In a typical configuration, the computing device includes one or more processors (CPU), input/output interfaces, network interfaces, and internal memory.
Internal memory may include non-permanent memory in computer-readable media, random access memory (RAM) and/or non-volatile internal memory, such as read-only memory (ROM) or flash memory (flash RAM). Internal memory is an example of computer-readable media.
Computer-readable media include permanent and non-permanent, removable and non-removable media, and information storage can be realized by any method or technology. Information can be computer-readable instructions, data structures, program modules, or other data. Examples of computer storage media include, but are not limited to, phase change internal memory (PRAM), static random access memory (SRAM), dynamic random access memory (DRAM), and other types of random access memory (RAM). ), read-only memory (ROM), electrically erasable programmable read-only memory (EEPROM), flash memory or other internal memory technology, CD-ROM, digital Versatile discs (DVD) or other optical storage, magnetic cassettes, magnetic tape storage or other magnetic storage devices, or any other non-transmission media, can be used to store information that can be accessed by computing devices. According to the definition in this article, computer-readable media does not include transitory media, such as modulated data signals and carrier waves.

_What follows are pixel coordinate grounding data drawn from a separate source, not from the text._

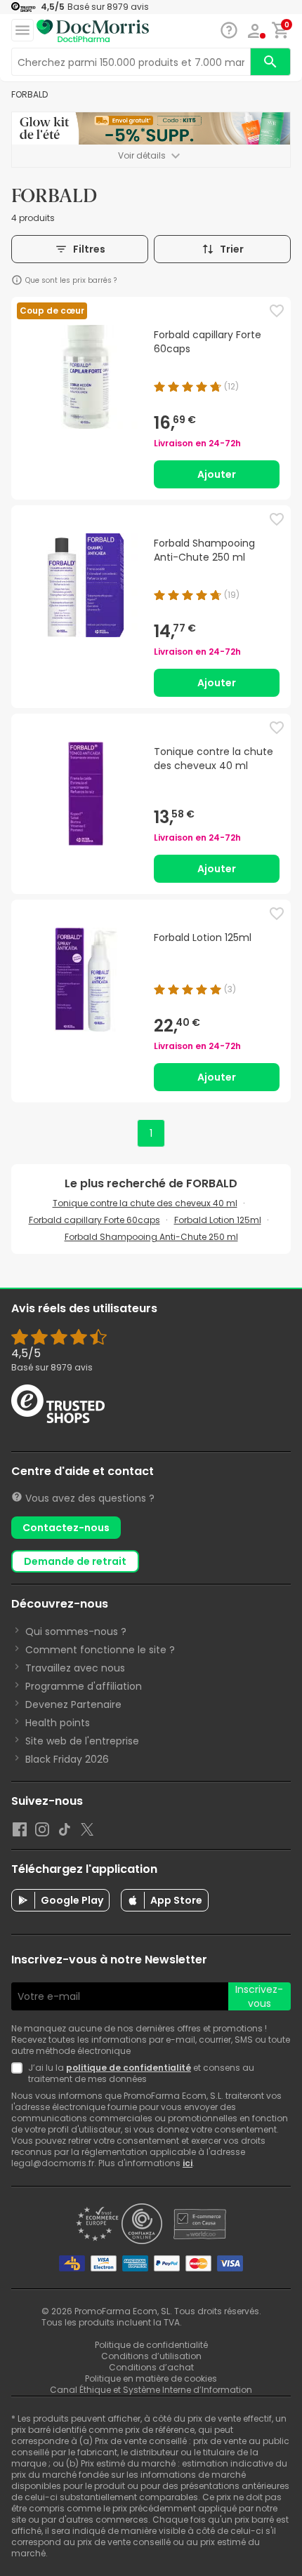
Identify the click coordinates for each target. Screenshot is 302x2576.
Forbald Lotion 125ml (217, 1220)
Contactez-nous (66, 1528)
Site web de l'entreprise (82, 1741)
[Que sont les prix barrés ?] (16, 280)
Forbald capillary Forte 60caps (94, 1220)
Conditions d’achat (151, 2367)
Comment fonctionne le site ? (100, 1650)
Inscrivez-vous (259, 1996)
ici (187, 2163)
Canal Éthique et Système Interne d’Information (151, 2390)
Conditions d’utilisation (151, 2356)
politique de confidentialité (128, 2068)
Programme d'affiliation (83, 1686)
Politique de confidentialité (151, 2345)
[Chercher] (270, 62)
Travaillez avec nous (75, 1668)
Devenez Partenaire (73, 1704)
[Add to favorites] (277, 311)
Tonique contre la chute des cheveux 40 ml (145, 1203)
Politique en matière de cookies (151, 2378)
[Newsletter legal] (19, 2073)
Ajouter (216, 474)
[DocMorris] (93, 31)
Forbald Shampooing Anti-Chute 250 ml (151, 1237)
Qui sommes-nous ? (75, 1631)
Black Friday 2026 (67, 1759)
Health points (57, 1723)
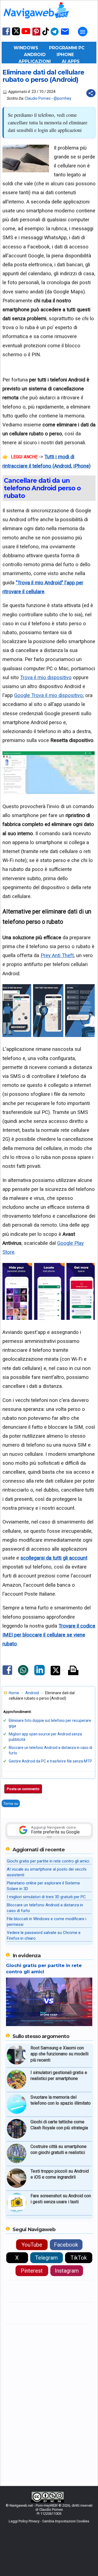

It should also be noted that the terms "include", "include" or any other variants thereof are intended to cover non-exclusive inclusion, so that a process, method, commodity or equipment including a series of elements includes not only those elements, but also Other elements that are not explicitly listed, or also include elements inherent to such processes, methods, commodities, or equipment. If there are no more restrictions, the element defined by the sentence "including a..." does not exclude the existence of other identical elements in the process, method, commodity, or equipment that includes the element.
Those skilled in the art should understand that the embodiments of this specification can be provided as methods, systems or computer program products. Therefore, this specification may adopt the form of a completely hardware embodiment, a completely software embodiment, or an embodiment combining software and hardware aspects. Moreover, the embodiments of this specification can adopt computer program products implemented on one or more computer-usable storage media (including but not limited to disk memory, CD-ROM, optical memory, etc.) containing computer-usable program codes. form.
The above descriptions are only the embodiments of this specification, and are not used to limit the embodiments of this specification. For those skilled in the art, various modifications and changes can be made to the embodiments of this specification. Any modification, equivalent replacement, improvement, etc. made within the spirit and principle of the embodiments of this specification shall be included in the scope of patent application of the embodiments of this specification.